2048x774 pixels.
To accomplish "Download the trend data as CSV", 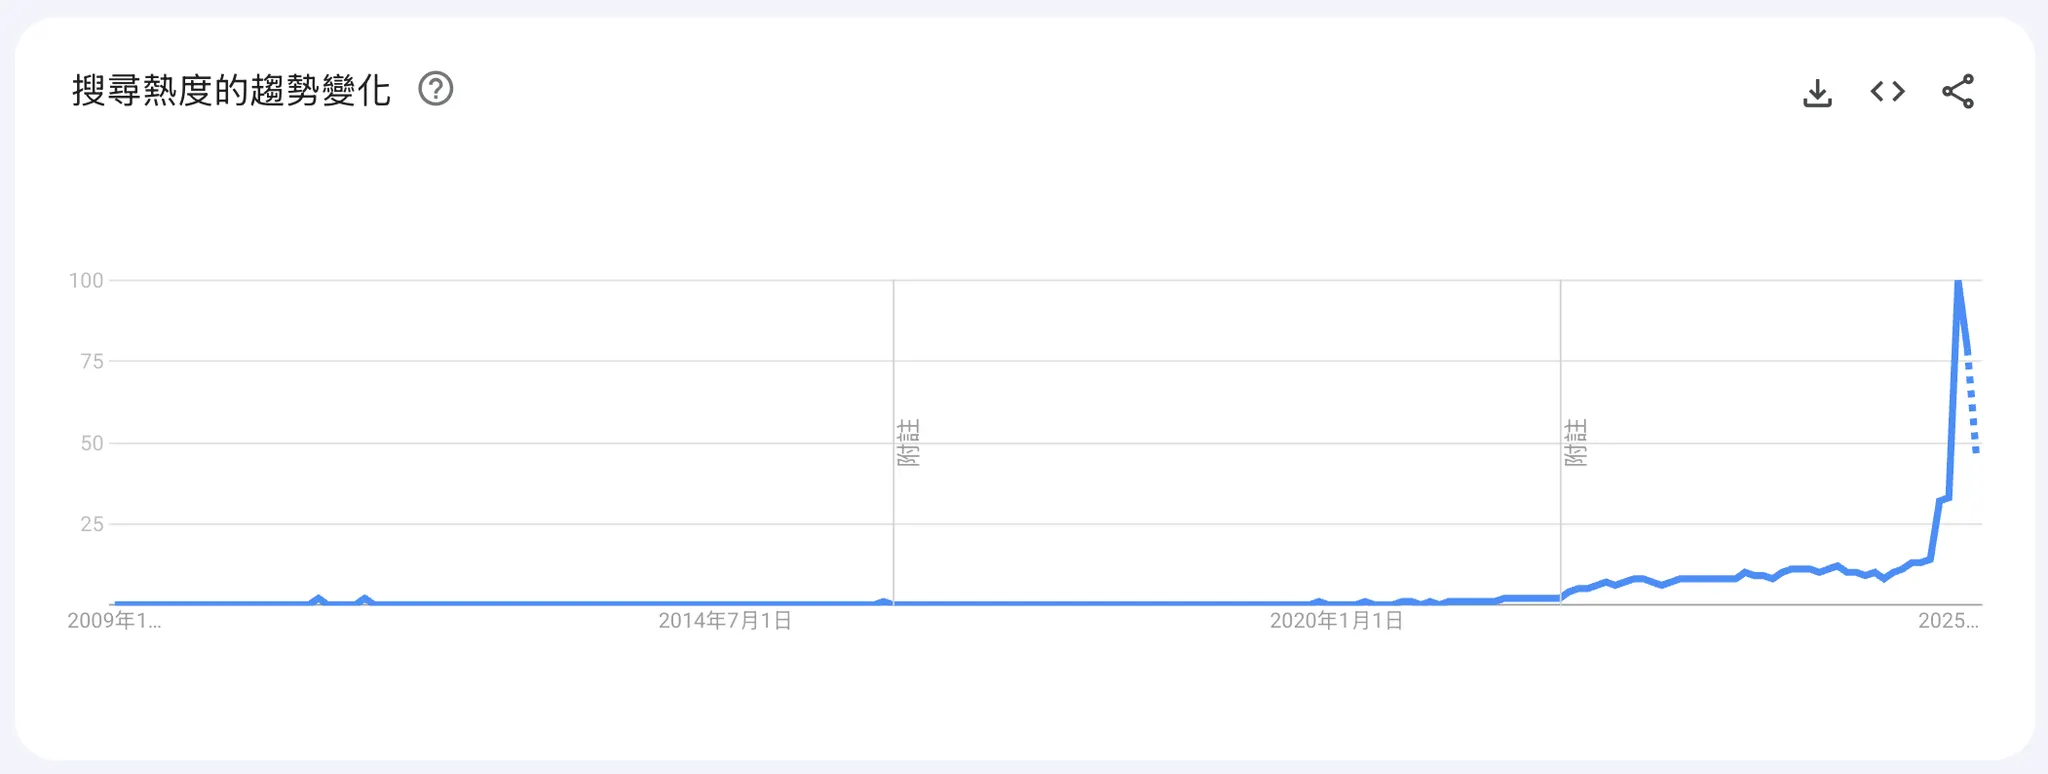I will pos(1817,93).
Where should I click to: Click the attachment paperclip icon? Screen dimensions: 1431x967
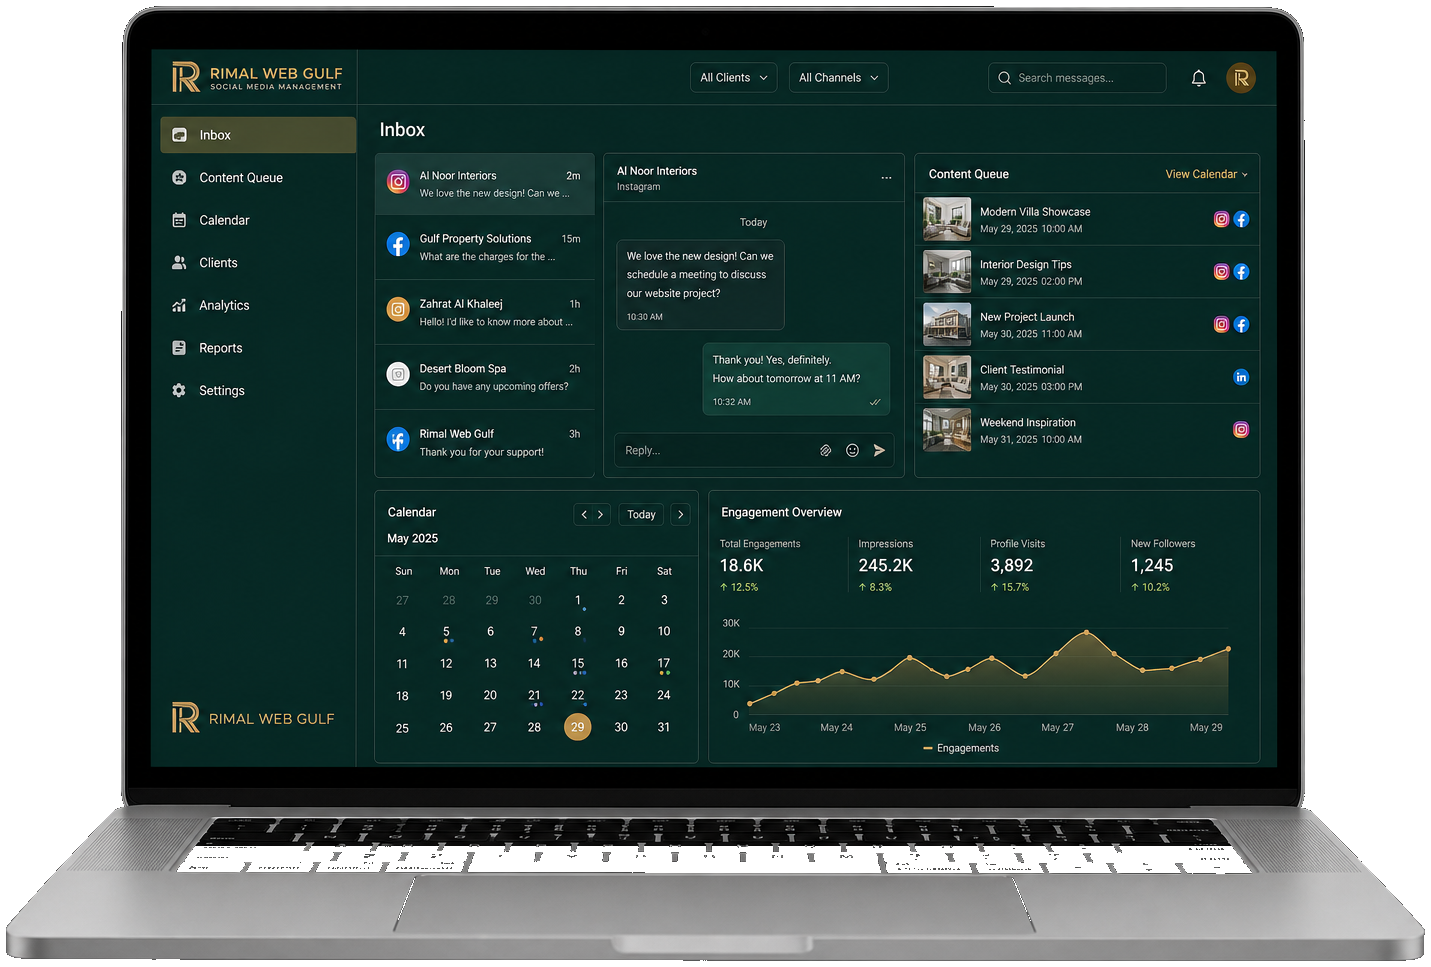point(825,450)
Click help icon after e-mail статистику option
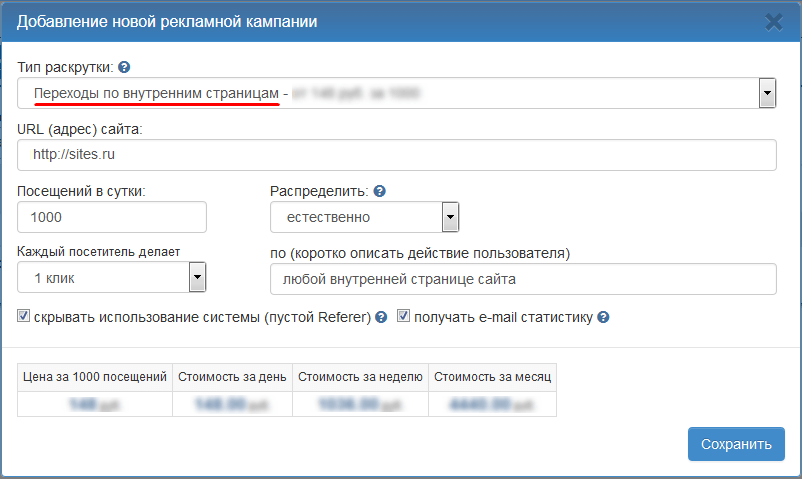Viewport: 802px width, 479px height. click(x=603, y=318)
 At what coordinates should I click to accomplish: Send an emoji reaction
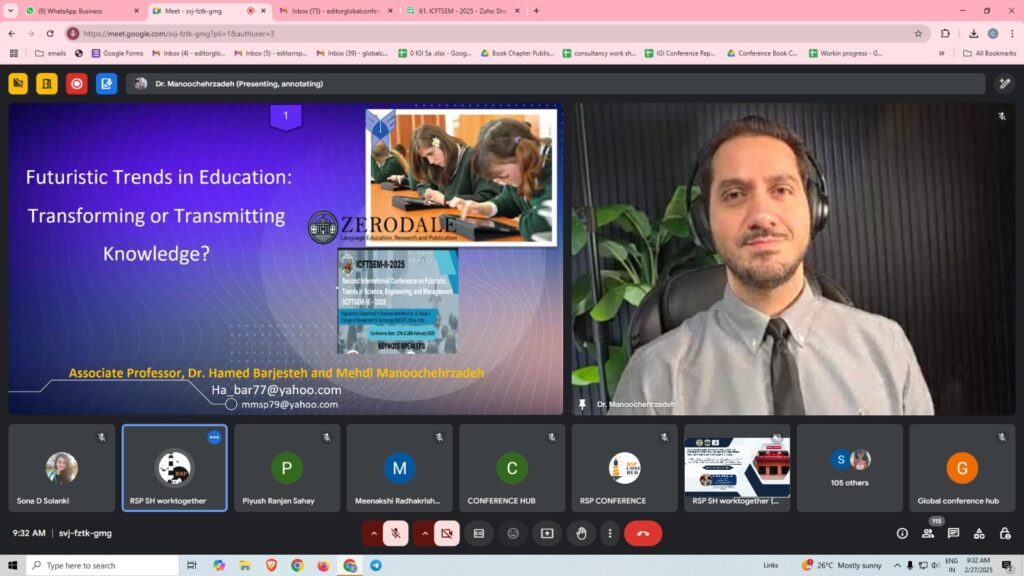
● ● ● ● ●
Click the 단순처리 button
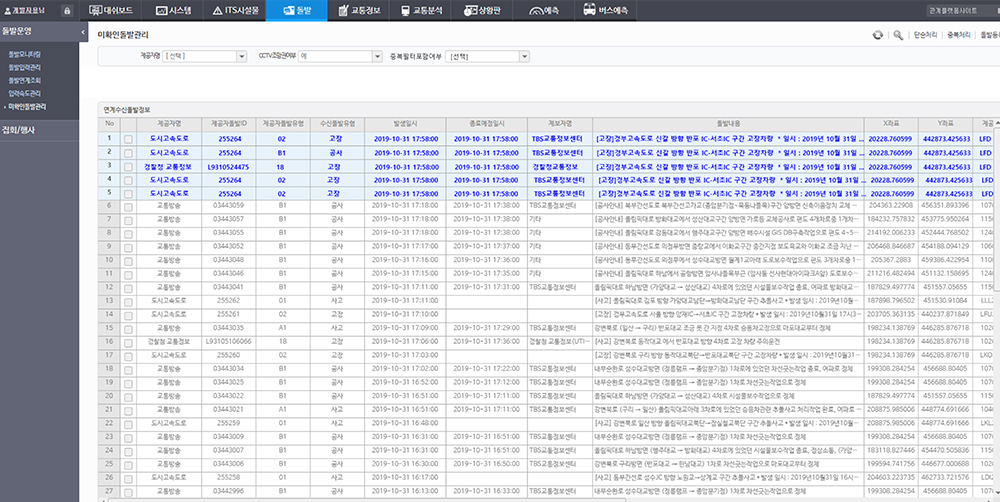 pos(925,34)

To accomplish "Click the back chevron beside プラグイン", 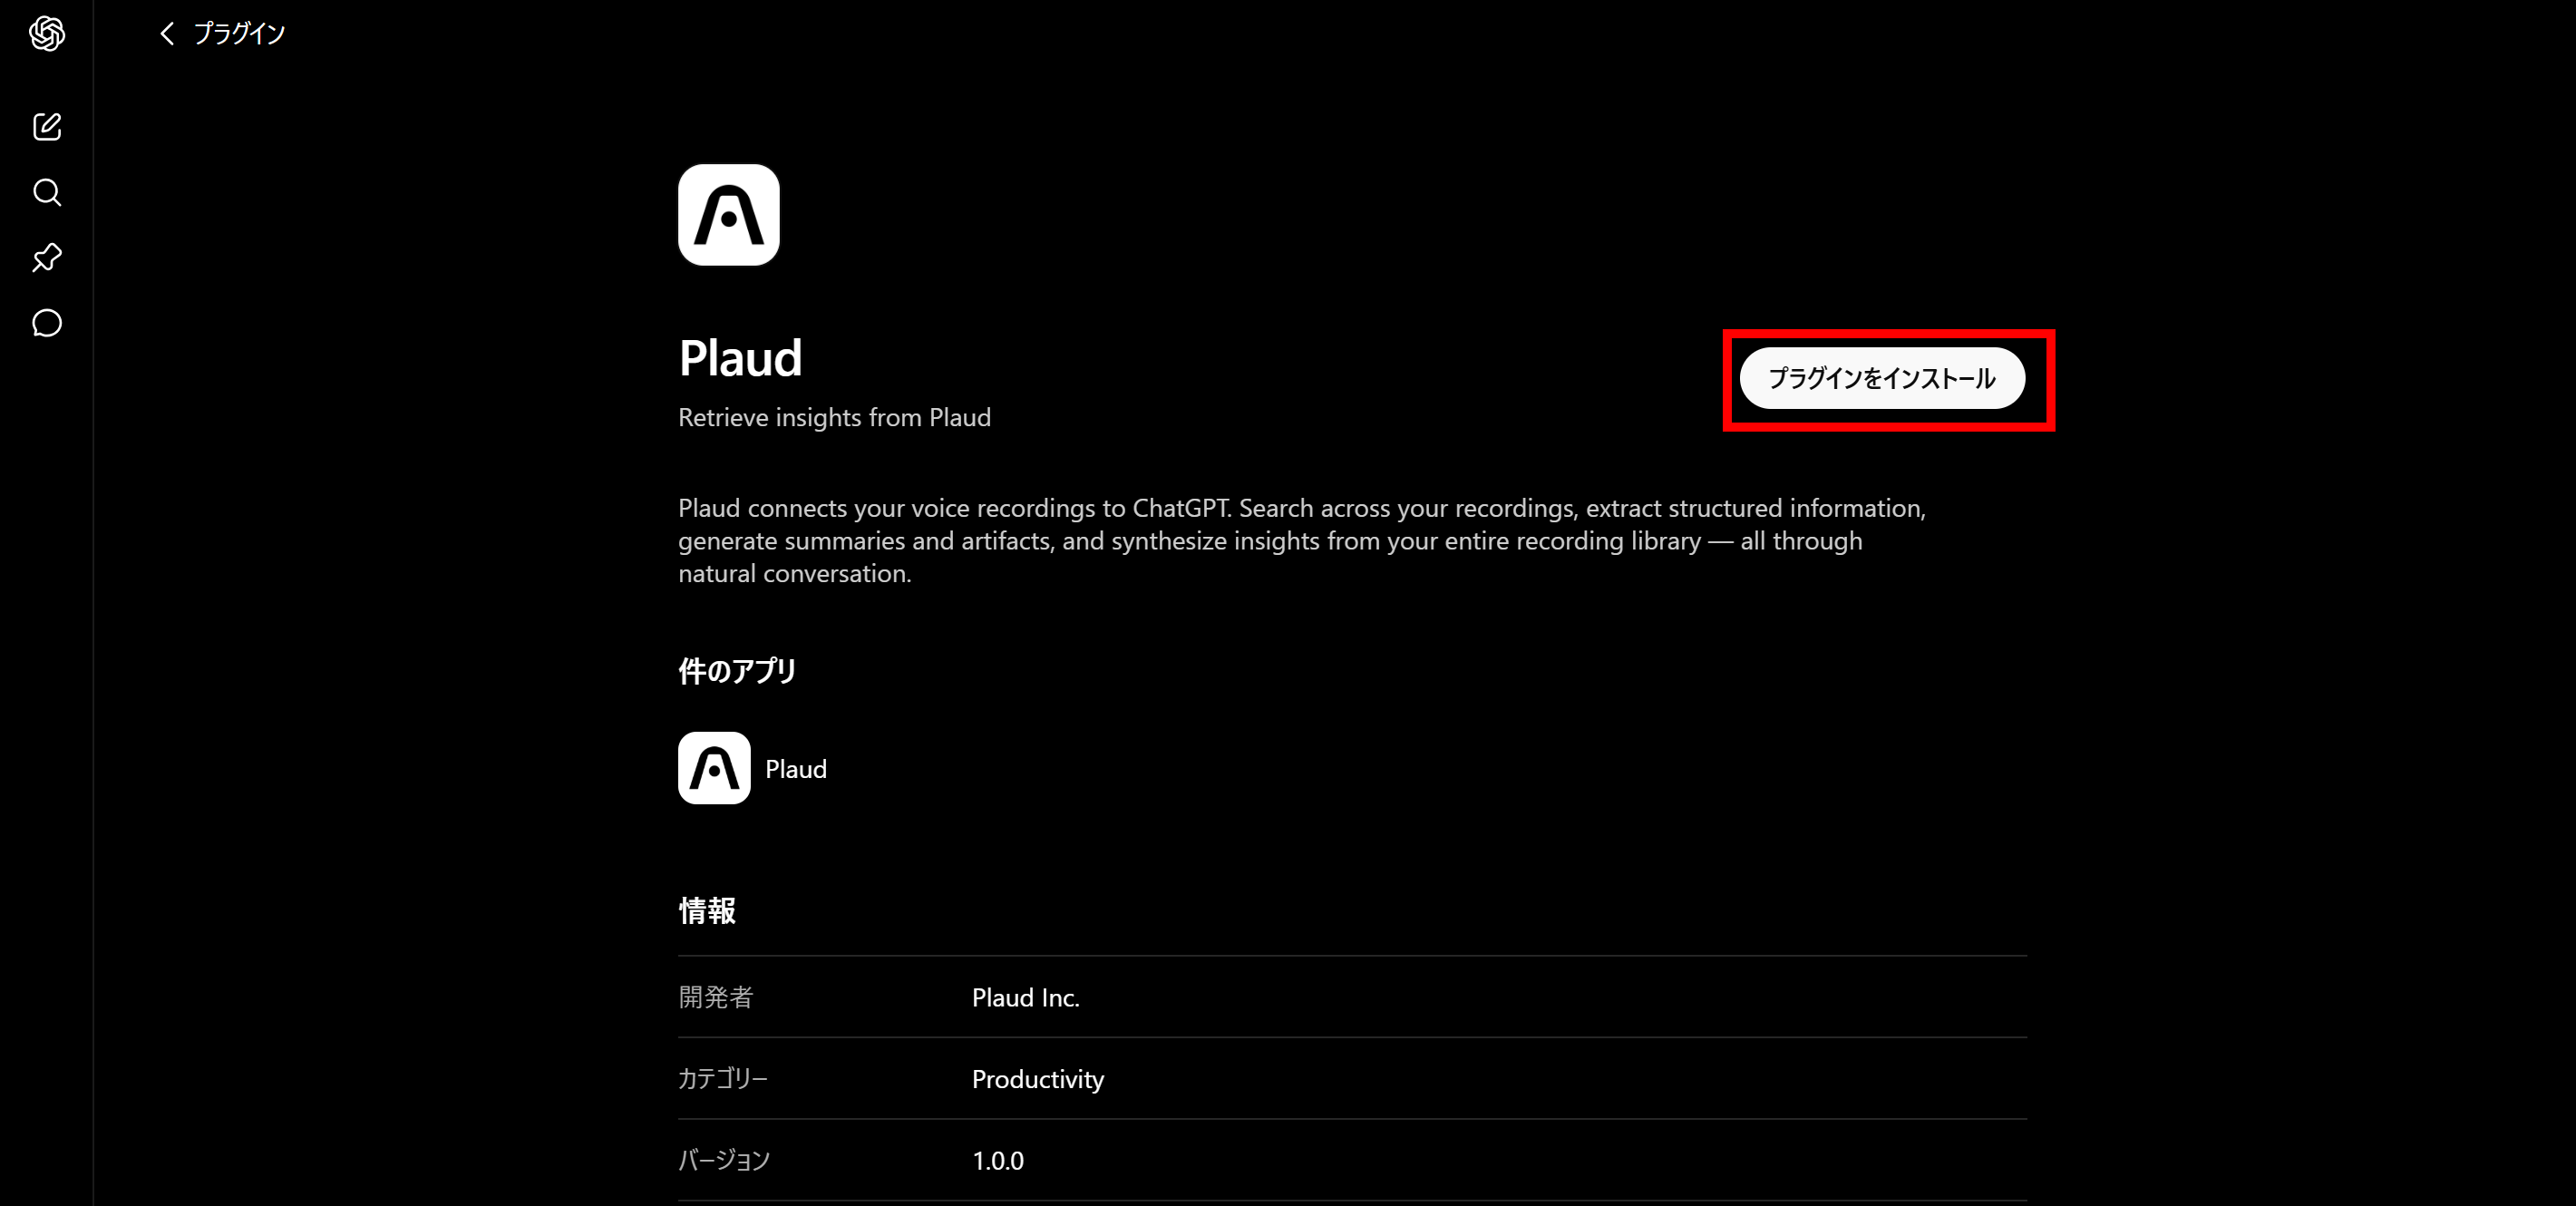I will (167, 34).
● ● ● ● ●
> [EXERCISE DESCRIPTION]: The response must repeat exactly the lines above from the one with "Click help icon" through the one with "At what coordinates", including both, and must contain no pictures and no other text.

> [RESPONSE FOR THIS EXERCISE]:
Click help icon after e-mail статистику option
Viewport: 802px width, 479px height. click(x=603, y=318)
 At what coordinates should I click to accomplish: Send an emoji reaction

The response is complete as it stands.